── GIVEN DATA ──

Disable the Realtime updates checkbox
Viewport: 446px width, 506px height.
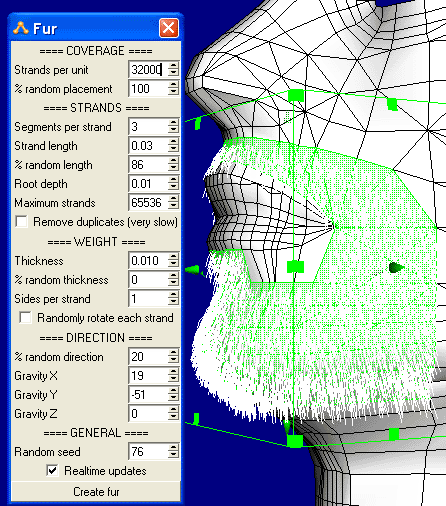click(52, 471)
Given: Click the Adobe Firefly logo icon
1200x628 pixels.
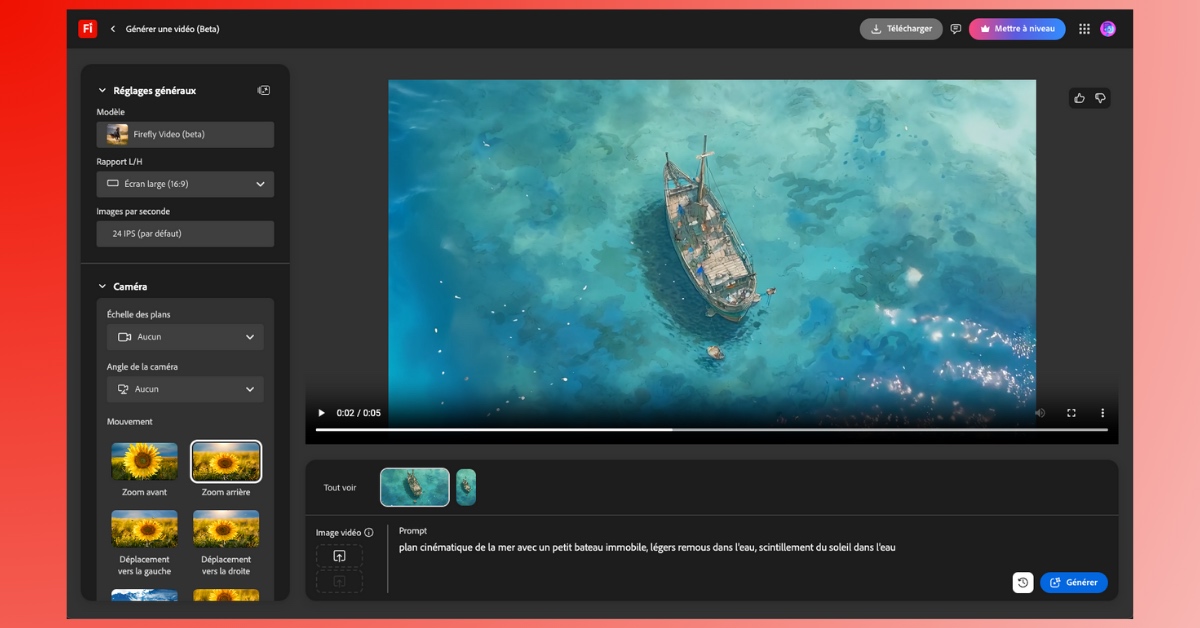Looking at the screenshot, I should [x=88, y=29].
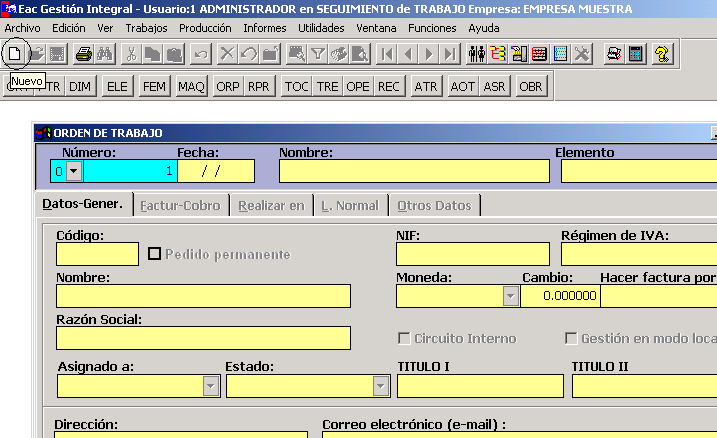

───

Find the line with "Viewport: 446px width, 506px height.". Return it and each line after it through the end of the data, exactly, without pictures.

Viewport: 446px width, 506px height.
click(52, 471)
Given: Click the Adobe Firefly logo icon
1200x628 pixels.
Looking at the screenshot, I should [x=88, y=29].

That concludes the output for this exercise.